3 Main Reasons Most Kids Quit Sports

According to the National Alliance for Youth Sports 70% of children in USA are dropping out of organized sports by the age of 13. So what are the main reasons that kids turn away from sports at a time when they could benefit from them the most?

1. It’s no longer fun

Actually, the #1 reason why kids quit sports. When it comes to sports fun is defined by kids as trying their best, being treated respectfully by coaches, parents and teammates, and getting playing time. If young athletes are not having fun during sports classes, they will eventually walk away, regardless of talent or how good their team or coach is.

Solution: It always has to be fun, bringing joy and excitement! Remember that your athlete is never too old, or too talented, to answer the question “Are you enjoying yourself out there?” And if it stops being fun, you need to figure out a way to make it fun, or before you know it, early retirement!

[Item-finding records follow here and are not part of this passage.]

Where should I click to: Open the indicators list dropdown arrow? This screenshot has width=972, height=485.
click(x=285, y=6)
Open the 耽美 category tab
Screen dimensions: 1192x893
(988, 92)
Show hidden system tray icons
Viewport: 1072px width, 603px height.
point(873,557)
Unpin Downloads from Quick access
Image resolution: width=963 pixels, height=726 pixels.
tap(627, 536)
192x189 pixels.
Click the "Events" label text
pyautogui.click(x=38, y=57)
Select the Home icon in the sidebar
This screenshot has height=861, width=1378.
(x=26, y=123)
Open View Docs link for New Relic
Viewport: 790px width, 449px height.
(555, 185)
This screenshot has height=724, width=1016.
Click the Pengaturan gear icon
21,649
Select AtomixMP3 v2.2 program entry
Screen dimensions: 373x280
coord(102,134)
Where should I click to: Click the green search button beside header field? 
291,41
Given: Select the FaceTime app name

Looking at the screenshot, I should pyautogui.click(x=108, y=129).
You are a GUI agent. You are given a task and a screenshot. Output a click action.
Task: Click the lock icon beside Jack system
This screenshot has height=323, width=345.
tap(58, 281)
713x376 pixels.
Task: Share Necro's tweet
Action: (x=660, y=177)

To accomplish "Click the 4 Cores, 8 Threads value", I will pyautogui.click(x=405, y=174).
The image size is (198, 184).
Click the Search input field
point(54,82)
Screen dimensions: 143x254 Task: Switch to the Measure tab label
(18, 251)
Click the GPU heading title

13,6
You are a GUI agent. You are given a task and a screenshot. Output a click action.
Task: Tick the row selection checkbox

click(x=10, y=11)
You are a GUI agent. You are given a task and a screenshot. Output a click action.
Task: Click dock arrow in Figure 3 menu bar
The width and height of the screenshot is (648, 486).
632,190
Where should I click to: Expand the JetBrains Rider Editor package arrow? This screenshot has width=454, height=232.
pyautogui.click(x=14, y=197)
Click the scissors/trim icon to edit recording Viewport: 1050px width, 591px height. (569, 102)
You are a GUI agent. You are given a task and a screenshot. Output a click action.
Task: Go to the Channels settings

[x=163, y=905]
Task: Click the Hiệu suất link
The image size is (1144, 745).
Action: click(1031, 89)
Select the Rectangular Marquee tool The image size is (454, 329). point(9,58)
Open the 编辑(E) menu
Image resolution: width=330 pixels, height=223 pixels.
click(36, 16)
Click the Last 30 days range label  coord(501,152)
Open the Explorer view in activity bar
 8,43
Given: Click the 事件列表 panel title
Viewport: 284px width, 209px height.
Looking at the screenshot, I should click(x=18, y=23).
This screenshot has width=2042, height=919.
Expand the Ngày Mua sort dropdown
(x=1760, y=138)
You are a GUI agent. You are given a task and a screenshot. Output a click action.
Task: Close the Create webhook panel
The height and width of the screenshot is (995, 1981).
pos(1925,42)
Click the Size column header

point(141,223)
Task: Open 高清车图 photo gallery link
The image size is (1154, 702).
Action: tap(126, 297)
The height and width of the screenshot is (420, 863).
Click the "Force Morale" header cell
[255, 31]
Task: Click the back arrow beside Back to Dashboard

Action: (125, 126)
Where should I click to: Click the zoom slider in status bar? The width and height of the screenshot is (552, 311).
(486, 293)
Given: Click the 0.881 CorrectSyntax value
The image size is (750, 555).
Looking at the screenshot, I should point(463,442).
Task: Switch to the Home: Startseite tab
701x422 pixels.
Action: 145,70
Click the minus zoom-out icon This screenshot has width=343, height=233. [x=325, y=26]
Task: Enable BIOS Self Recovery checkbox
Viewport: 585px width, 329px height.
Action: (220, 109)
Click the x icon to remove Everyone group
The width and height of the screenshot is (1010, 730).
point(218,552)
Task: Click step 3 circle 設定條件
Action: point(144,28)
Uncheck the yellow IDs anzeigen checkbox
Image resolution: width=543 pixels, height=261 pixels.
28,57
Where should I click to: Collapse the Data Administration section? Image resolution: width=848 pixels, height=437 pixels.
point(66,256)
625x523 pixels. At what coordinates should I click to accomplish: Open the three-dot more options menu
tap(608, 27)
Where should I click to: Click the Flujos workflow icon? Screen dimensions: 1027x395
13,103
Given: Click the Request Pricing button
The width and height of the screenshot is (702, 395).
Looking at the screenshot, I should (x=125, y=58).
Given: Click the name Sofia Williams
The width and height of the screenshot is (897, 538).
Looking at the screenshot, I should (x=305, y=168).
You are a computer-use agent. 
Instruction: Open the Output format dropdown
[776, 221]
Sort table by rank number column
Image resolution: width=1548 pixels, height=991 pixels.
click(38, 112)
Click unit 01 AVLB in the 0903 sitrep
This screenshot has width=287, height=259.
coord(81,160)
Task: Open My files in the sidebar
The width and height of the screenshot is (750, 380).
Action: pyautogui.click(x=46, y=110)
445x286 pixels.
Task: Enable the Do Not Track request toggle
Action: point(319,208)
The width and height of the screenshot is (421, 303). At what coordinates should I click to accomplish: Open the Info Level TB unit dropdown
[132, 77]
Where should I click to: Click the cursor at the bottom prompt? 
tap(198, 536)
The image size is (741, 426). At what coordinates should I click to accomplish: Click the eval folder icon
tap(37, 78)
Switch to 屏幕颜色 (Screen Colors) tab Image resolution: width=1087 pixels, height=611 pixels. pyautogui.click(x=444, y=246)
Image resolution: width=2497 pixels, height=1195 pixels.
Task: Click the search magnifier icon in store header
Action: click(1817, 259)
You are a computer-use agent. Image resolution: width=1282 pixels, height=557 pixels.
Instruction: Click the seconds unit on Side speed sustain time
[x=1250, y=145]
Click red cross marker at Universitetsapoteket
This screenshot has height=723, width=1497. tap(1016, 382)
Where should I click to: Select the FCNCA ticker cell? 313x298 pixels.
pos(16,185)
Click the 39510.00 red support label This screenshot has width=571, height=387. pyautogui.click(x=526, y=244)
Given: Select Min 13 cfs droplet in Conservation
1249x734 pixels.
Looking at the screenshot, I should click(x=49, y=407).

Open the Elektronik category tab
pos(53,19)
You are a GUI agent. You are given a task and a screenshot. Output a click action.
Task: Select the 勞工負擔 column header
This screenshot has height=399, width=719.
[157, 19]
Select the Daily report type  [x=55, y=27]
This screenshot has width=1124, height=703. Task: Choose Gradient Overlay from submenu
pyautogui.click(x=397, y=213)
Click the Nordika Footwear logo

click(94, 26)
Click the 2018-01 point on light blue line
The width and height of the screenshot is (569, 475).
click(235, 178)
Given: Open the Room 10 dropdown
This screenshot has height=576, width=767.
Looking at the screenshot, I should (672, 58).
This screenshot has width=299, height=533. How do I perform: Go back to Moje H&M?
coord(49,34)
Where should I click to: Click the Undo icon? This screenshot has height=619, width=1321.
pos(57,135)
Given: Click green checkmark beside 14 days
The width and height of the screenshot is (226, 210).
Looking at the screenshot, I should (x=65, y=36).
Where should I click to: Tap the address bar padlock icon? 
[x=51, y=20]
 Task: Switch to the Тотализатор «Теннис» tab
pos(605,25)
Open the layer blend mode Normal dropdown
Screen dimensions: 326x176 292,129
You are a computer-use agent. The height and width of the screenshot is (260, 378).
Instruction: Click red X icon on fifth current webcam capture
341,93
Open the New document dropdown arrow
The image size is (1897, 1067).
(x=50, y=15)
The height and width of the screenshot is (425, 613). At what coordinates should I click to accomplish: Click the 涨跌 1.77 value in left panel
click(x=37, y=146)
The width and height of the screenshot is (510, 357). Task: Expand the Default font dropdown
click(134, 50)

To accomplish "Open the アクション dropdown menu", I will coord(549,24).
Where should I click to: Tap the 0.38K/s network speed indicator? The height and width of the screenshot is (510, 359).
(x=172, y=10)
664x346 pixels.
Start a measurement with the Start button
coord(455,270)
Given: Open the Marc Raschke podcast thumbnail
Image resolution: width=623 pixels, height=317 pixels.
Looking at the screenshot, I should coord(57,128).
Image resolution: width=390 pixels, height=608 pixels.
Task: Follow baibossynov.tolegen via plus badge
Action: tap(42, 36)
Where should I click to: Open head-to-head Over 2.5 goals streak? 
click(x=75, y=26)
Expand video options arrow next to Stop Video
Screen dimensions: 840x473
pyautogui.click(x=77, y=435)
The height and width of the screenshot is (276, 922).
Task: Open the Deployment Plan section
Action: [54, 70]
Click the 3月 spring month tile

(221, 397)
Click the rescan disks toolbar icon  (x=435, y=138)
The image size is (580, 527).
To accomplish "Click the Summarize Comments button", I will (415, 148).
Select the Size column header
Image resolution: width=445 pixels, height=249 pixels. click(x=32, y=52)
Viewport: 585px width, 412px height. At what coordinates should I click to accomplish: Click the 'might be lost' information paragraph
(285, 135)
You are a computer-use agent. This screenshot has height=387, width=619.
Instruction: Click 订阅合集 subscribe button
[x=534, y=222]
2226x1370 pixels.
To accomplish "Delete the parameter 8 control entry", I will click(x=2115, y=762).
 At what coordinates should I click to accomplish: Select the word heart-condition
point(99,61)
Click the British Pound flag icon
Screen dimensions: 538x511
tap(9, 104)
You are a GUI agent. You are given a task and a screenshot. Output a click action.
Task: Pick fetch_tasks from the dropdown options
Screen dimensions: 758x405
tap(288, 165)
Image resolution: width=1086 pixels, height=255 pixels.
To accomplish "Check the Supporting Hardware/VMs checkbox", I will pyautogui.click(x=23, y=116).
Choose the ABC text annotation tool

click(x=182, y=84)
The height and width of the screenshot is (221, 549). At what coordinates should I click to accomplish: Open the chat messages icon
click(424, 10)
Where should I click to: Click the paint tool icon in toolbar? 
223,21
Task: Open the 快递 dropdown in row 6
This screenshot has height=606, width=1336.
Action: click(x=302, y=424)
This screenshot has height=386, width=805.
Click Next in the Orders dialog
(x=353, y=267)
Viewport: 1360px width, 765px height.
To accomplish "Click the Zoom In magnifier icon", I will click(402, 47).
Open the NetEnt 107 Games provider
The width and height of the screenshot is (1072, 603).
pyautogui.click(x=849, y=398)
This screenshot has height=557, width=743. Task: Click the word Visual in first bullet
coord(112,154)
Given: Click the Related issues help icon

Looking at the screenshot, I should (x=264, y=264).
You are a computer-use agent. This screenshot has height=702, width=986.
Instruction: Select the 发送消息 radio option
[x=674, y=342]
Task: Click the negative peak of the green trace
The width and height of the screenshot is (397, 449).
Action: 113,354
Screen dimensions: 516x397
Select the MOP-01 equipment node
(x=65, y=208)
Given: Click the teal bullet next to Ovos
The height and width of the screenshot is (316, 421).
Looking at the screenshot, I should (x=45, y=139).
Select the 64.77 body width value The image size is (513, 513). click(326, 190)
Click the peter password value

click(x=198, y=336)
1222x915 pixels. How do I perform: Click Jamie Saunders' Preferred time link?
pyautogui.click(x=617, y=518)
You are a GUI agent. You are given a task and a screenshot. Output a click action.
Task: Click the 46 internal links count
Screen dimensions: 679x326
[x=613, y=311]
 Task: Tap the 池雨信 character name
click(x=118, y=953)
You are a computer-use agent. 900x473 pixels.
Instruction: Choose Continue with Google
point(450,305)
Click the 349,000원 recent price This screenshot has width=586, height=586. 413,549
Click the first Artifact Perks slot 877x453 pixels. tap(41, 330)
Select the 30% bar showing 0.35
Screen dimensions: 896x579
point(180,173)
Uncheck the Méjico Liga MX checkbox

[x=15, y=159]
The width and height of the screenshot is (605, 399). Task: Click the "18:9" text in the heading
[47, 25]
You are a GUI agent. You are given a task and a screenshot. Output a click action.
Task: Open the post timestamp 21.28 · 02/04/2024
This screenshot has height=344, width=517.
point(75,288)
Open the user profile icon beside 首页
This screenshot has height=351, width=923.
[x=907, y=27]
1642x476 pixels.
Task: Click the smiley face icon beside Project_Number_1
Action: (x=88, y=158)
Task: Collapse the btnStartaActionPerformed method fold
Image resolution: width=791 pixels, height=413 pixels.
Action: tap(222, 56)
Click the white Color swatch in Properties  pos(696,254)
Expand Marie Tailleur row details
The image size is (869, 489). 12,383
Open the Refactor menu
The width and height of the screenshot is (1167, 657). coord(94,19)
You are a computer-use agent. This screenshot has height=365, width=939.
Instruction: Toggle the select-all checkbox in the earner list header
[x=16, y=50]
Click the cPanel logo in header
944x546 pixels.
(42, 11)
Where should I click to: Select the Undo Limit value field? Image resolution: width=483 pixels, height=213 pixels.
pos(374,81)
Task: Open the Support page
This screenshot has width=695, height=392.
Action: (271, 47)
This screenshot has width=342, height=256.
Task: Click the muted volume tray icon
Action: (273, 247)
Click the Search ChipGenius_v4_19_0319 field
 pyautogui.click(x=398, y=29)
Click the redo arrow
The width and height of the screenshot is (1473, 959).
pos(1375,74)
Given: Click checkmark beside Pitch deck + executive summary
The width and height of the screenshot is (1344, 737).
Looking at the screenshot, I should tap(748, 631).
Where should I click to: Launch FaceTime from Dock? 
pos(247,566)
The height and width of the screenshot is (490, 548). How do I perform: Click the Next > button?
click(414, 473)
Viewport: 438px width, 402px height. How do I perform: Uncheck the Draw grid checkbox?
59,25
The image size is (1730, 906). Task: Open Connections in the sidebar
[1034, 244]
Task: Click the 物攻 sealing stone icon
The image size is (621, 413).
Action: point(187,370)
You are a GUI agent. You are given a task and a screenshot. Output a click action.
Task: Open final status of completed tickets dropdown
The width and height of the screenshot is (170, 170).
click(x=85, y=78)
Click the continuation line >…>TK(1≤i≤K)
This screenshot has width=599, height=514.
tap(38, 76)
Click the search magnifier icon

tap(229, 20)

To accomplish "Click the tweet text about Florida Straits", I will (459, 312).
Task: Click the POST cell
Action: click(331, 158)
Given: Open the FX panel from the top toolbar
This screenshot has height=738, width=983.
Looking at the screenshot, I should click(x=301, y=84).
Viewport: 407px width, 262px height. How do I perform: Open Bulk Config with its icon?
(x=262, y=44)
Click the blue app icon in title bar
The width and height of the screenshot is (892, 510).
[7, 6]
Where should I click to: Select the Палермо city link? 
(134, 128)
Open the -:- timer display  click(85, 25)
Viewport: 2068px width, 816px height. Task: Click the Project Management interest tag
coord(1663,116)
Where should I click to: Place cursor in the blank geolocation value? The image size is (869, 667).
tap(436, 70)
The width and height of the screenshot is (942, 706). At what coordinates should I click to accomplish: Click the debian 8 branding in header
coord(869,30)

2. They lose ownership of the experience

If you find yourself saying “we performed great at the meet” or “we scored…”, or coaching your child and telling him how he can do better, you are stealing ownership of the experience from your child. When our kids' sports life becomes more about us and our needs, then we've crossed the line. So many kids just leave sports and look for a place where their actions, accomplishments and mistakes are not scrutinized by parents.

Solution: Help them find their goals, instead of trying to determine it for them. Cheer them positively, never criticize and leave coaching to coaches giving kids a chance to be successful on their own.

3. The pressure to perform only increases

Performance pressure is one of the main reasons why young athletes dropout. This is often linked with injuries that can result from overtraining due to pressure to perform and achieve from a young age. This is absolutely mirrored and reinforced in school, where the environment is increasingly test and outcome-driven. Teenagers generally find themselves with more and more challenging work - at school, at the gym and even at home. Besides, at their teens kids become more influenced by their friends, many of whom are also walking away from organized youth sports.

Solution: Prioritize enjoyment in training and competition, praise effort more than outcomes. When coaches and parents focus on the required effort (that will ultimately lead to success) it allows kids to take the pressure off, build the right skills and ultimately enjoy their sport for years to come.

Conclusion: As parents, we need to check our ego and remember that it’s our kids’ time. It’s all about them, not about us or our ideas of what we want for them. Your kid should always see the same you. Win or lose, when they look up, make sure you’re there with an encouraging smile. Parent-child relationships definitely win if parents keep their eye on the bigger picture, setting the goal as a happy, healthy, confident, well-adjusted, self-supporting adult with a life they are passionate about.